MAY 2013


1st-11thA major Spring storm moved through the Rockies Wednesday, providing weather more fit for Winter. Snow fell in the Northern Rockies and into the Plains as the storm strengthened, and Winter Storm Warnings were posted for southern Minnesota and adjacent areas of Wisconsin due to the anticipation of up to a foot of new snow in the area by the end of Thursday. This storm is extending a cool and wet spring for the Plains and parts of the Midwest. This storm will continue to move into the Plains Thursday, allowing snow to fall from Colorado to Minnesota. Cool air will filter into the Southern Plains and Southwest, bringing temperatures in the 20s. Freeze Watches are posted for the area. Meanwhile, another storm along the Gulf Coast swept Gulf of Mexico moisture into the Southeast and Florida. This moisture provided wet weather in the form of heavy rain and thunderstorms for the southern half of Florida. Meanwhile, a building high pressure ridge continued to provide pleasant to warm conditions for California and the Southwest. These warm conditions will continue for the next several days, with some inland areas of Central California experiencing their first triple digit heat of the year.

A pair of storm systems affected the country on Wednesday, bringing active weather to some areas. The first storm moved northward through the Southeast and Appalachian Mountains Wednesday, bringing areas of light to moderate rain from North Carolina through New England. Upwards of 3 inches of rain fell on parts of the Northeast, with over 3 inches in Central Park, NY by mid afternoon. This storm will continue to weaken throughout the rest of the day and into Thursday, allowing precipitation to diminish. The second storm moved through the Rockies and into the western Plains. This storm was not as strong as the previous storm that brought several inches of snow to the Plains and Upper Midwest, but scattered rain and even some thunderstorms were noted from eastern Colorado through Minnesota. A few showers continued in the West, but the region remained mostly dry as a high pressure system began to build once a low pressure system moved out of the area. This high pressure system will provide a warming trend that will last into the weekend, with temperatures pushing into the 90s and some 100s for the Southwest. The Northeast rose into the 60s and 70s, while the Southeast saw temperatures in the 70s and 80s The Southwest rose into the 70s and 80s, while the Northwest saw temperatures in the 60s and 70s.

-- Given data --
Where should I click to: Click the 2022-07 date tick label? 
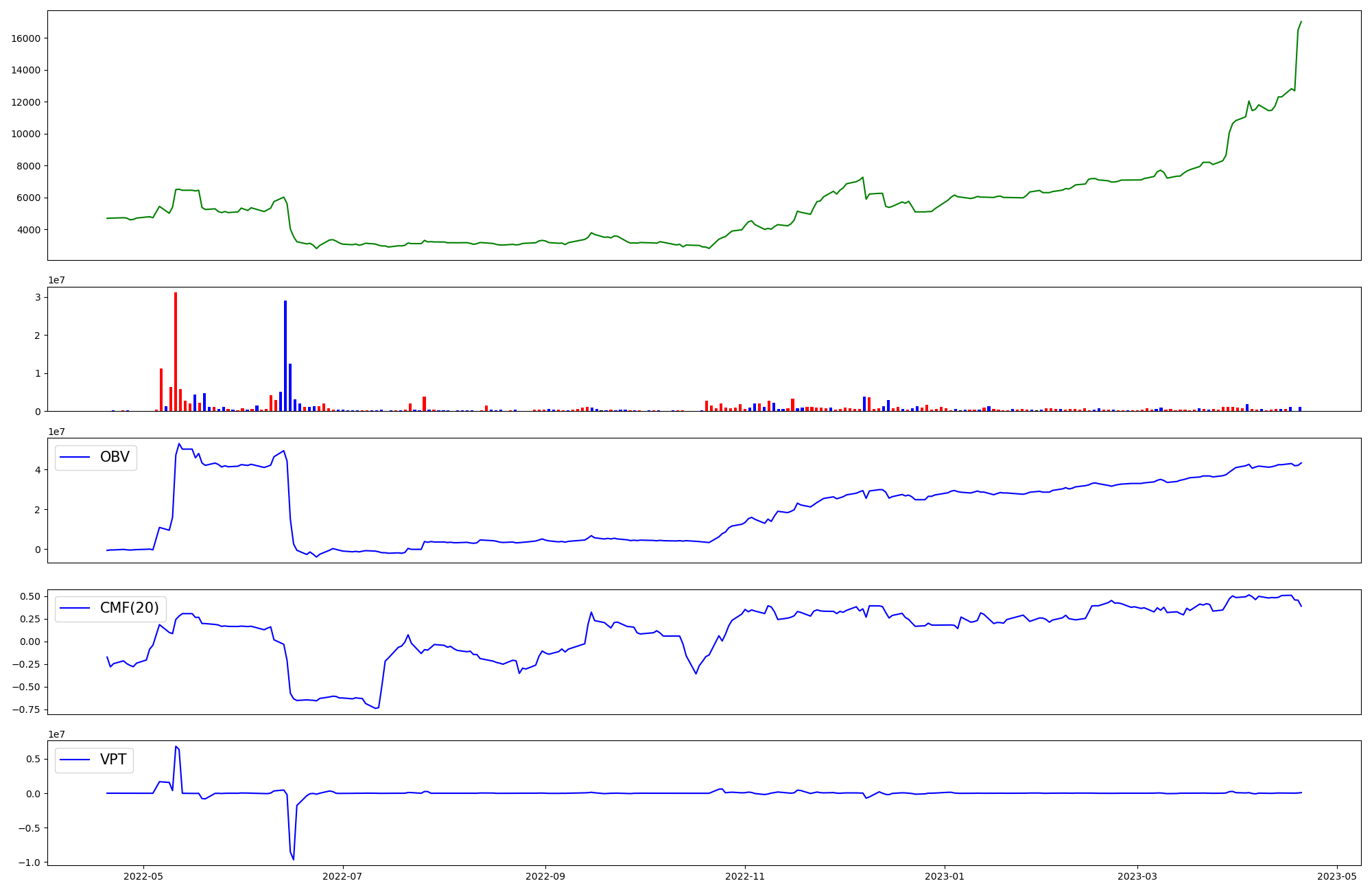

-- Description of the task --
List every U.S. state that the May 2013 weather summary spells out by its full name. Rely only on the May 2013 weather summary for this, not on the material.

-- Finished exercise --
Minnesota, Wisconsin, Colorado, Florida, California, North Carolina